In vitro translational run-off of heterochronic gene mRNA.

Kathy Seggerson, Eric Moss

Fox Chase Cancer Center 7701 Burholme Ave. Philadelphia, PA 19111

The down-regulation of expression of the heterochronic gene lin-28 is necessary for the normal timing of larval development. This down-regulation appears to act at a post-transcriptional level because the levels of protein diminish at times when mRNA levels remain constant.

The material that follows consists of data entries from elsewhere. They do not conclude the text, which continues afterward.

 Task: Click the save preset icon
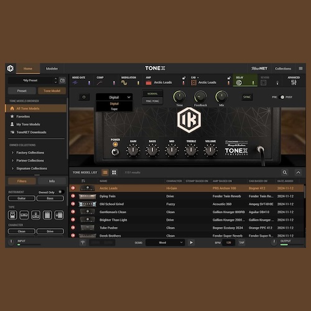62,80

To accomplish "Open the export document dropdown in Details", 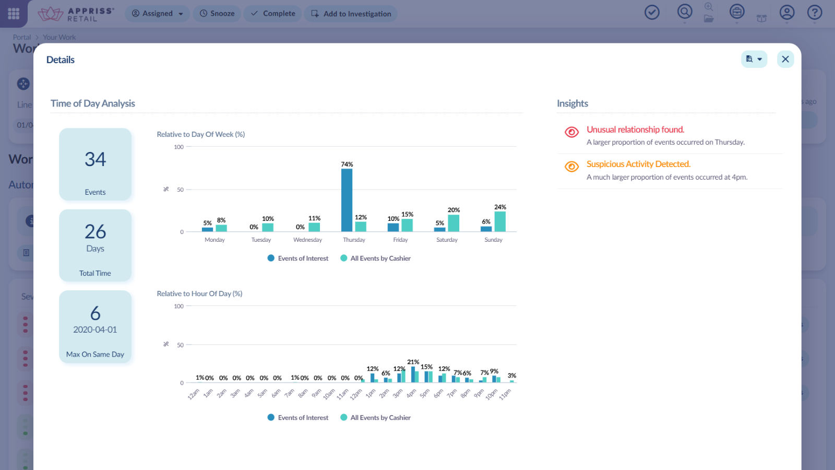I will [754, 59].
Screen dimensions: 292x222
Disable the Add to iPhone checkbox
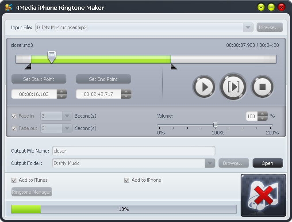point(127,180)
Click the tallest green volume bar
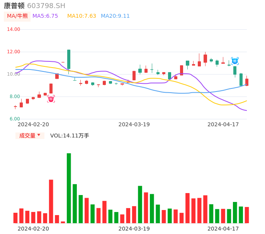 click(69, 188)
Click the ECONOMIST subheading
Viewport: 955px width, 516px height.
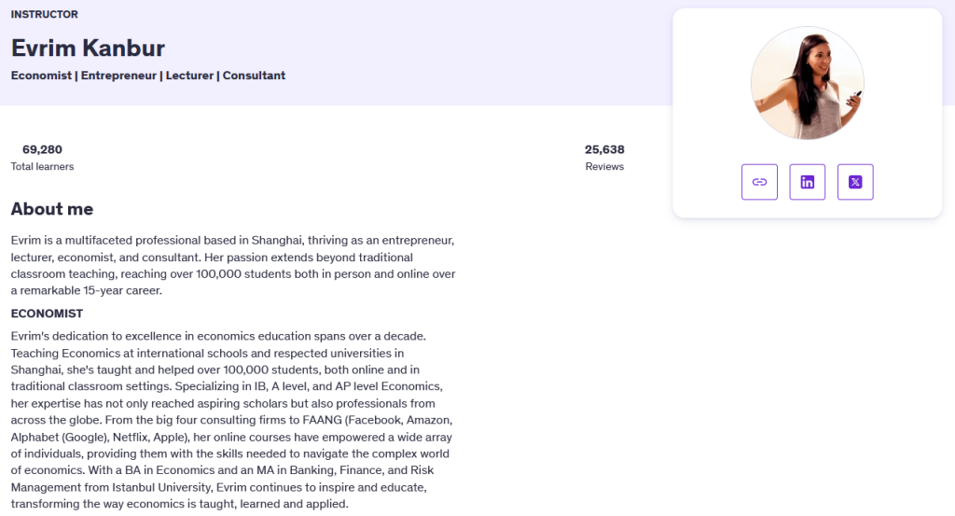click(47, 314)
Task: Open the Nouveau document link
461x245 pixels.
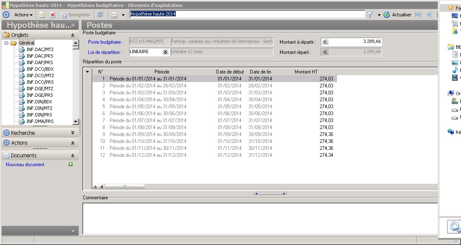Action: [25, 165]
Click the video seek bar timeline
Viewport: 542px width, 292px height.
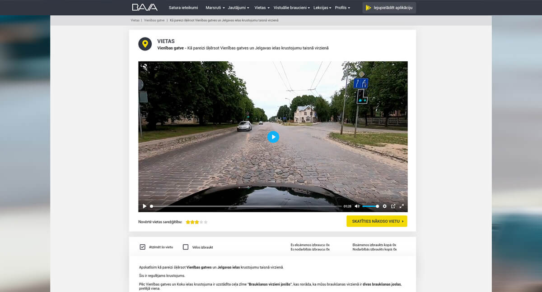click(248, 206)
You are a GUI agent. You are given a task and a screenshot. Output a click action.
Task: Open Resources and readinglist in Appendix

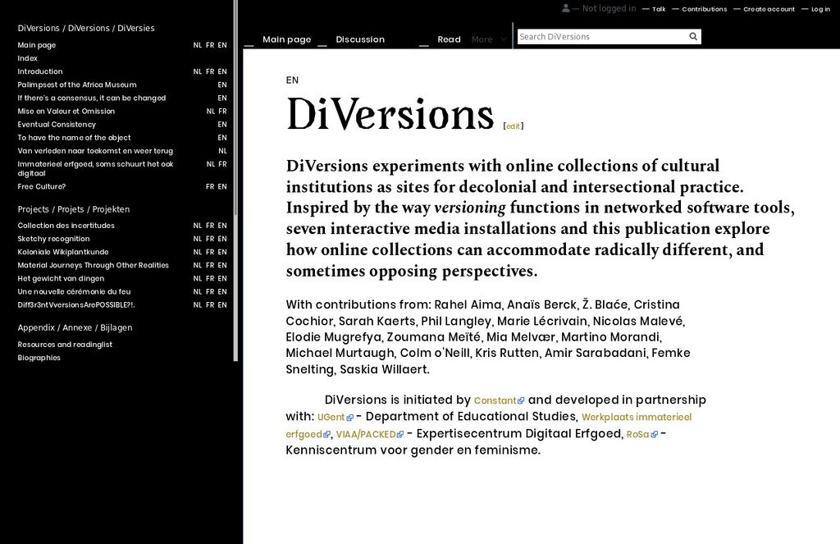tap(65, 345)
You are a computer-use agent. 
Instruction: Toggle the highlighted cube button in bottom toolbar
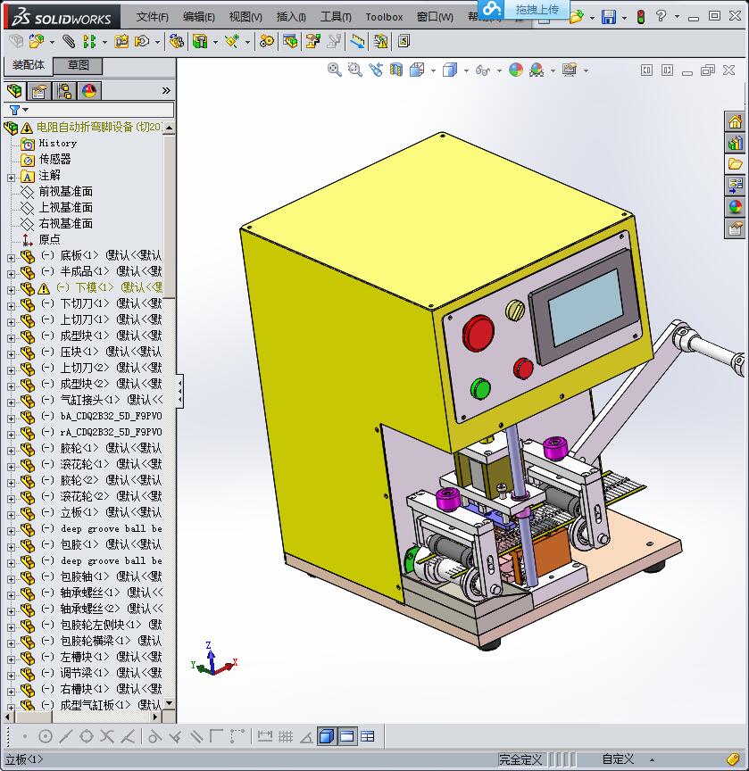pyautogui.click(x=327, y=736)
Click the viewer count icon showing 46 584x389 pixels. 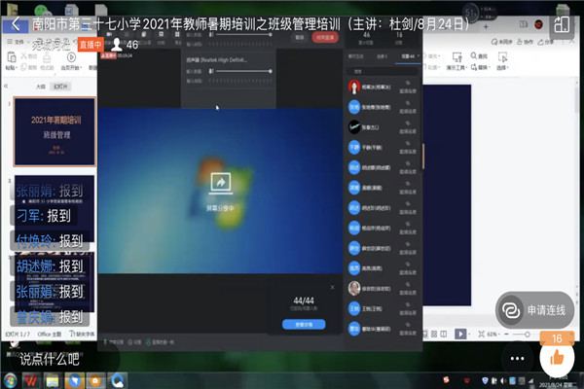118,45
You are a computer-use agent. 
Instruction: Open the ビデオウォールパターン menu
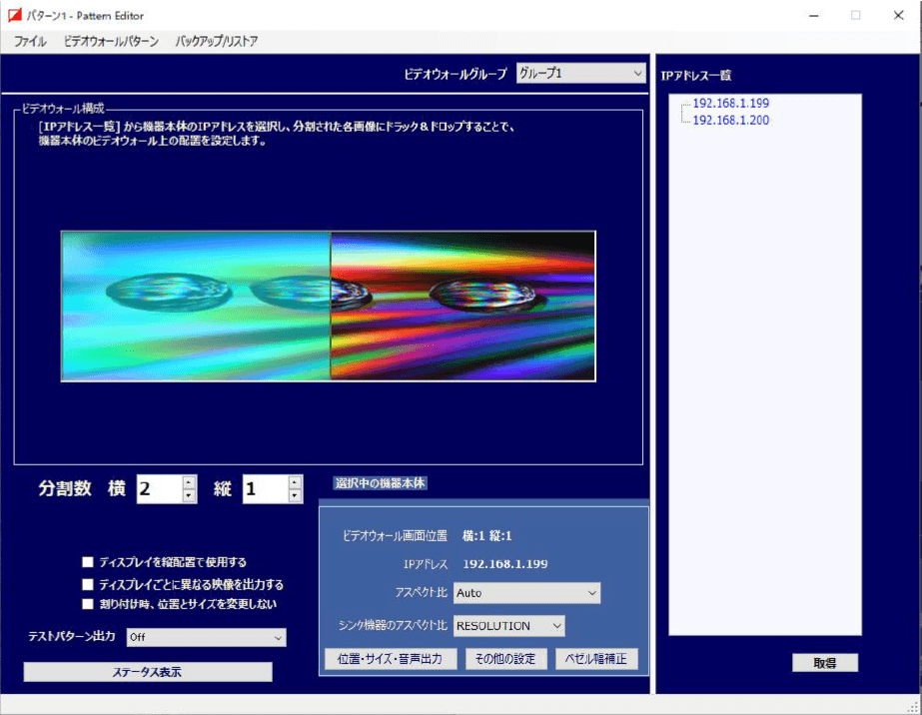tap(111, 42)
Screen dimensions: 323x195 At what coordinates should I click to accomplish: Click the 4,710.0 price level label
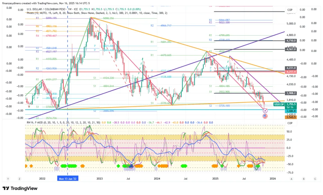tap(291, 41)
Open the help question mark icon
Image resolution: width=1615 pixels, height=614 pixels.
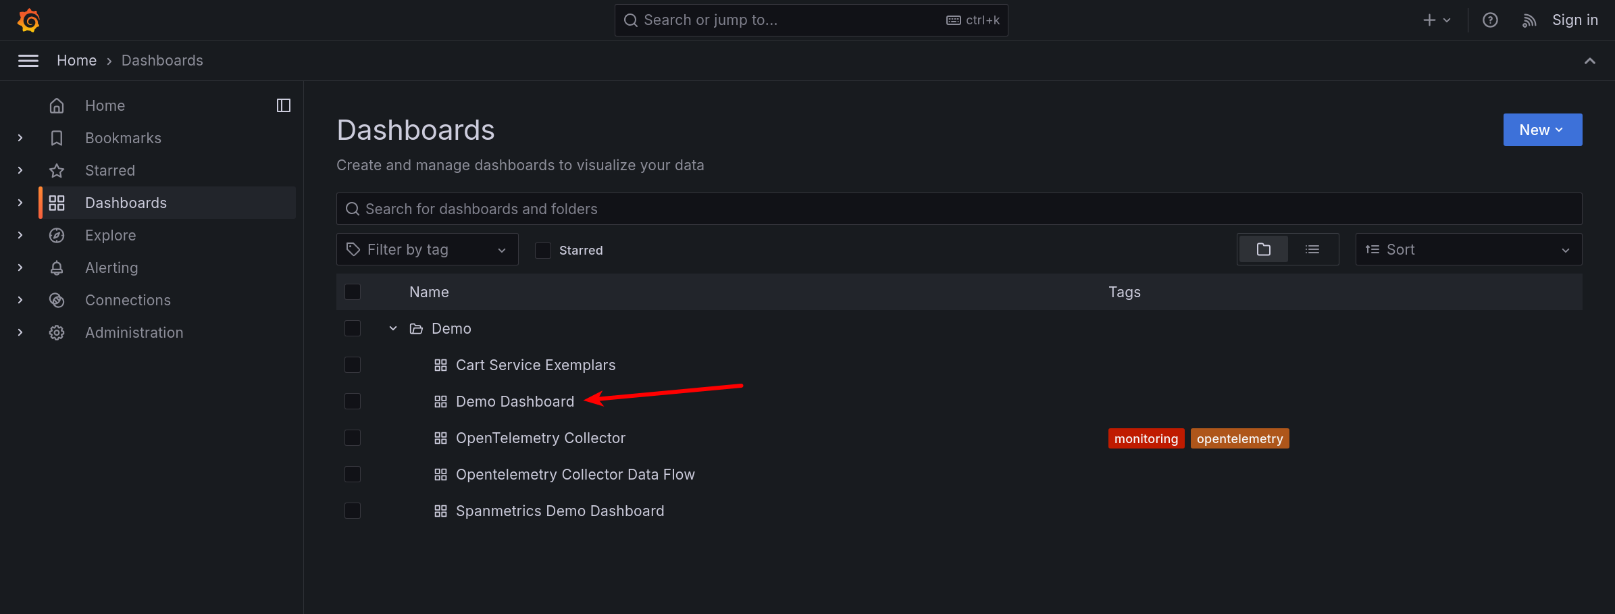(x=1489, y=20)
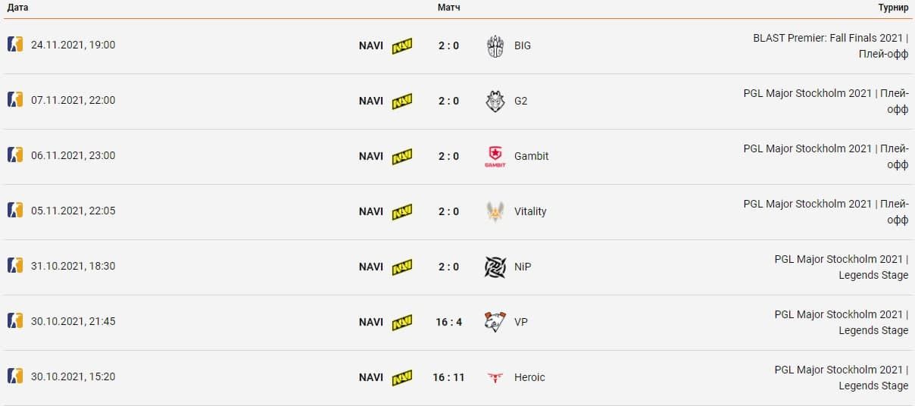Screen dimensions: 915x406
Task: Click the Vitality team logo
Action: coord(495,211)
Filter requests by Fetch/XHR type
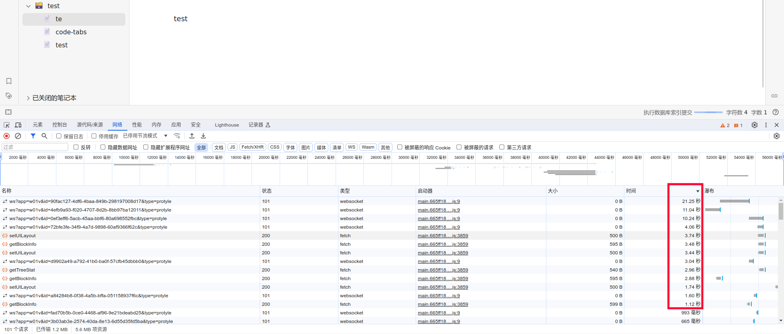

In our efforts to characterize the post-transcriptional control of lin-28 expression we observed lin-28 mRNA associated with the polysomal fraction of sucrose gradients using RNase protection assays (RPA’s). The same finding has been made for lin-14 by Olsen and Ambros (WBG 13(5): 57). The presence of mRNA’s in the polysomal region suggests that they are being translated by ribosomes. We now report further evidence that the mRNA’s are being actively translated by polysomes. We first attempted to observe this by allowing ribosomes to complete translation of mRNA’s in worm extracts and observe a corresponding shift in the distribution of mRNA’s out of the polysomal region (this is termed translational "run-off"). We were not able to observe any run-off in worm extracts alone. We did not observe any effects in extracts incubated with the chemical puromycin, which releases mRNA’s from translating ribosomes. However, we were able to observe run-off when we tried a new approach, by using purified polysomes in combination with a heterologous extract.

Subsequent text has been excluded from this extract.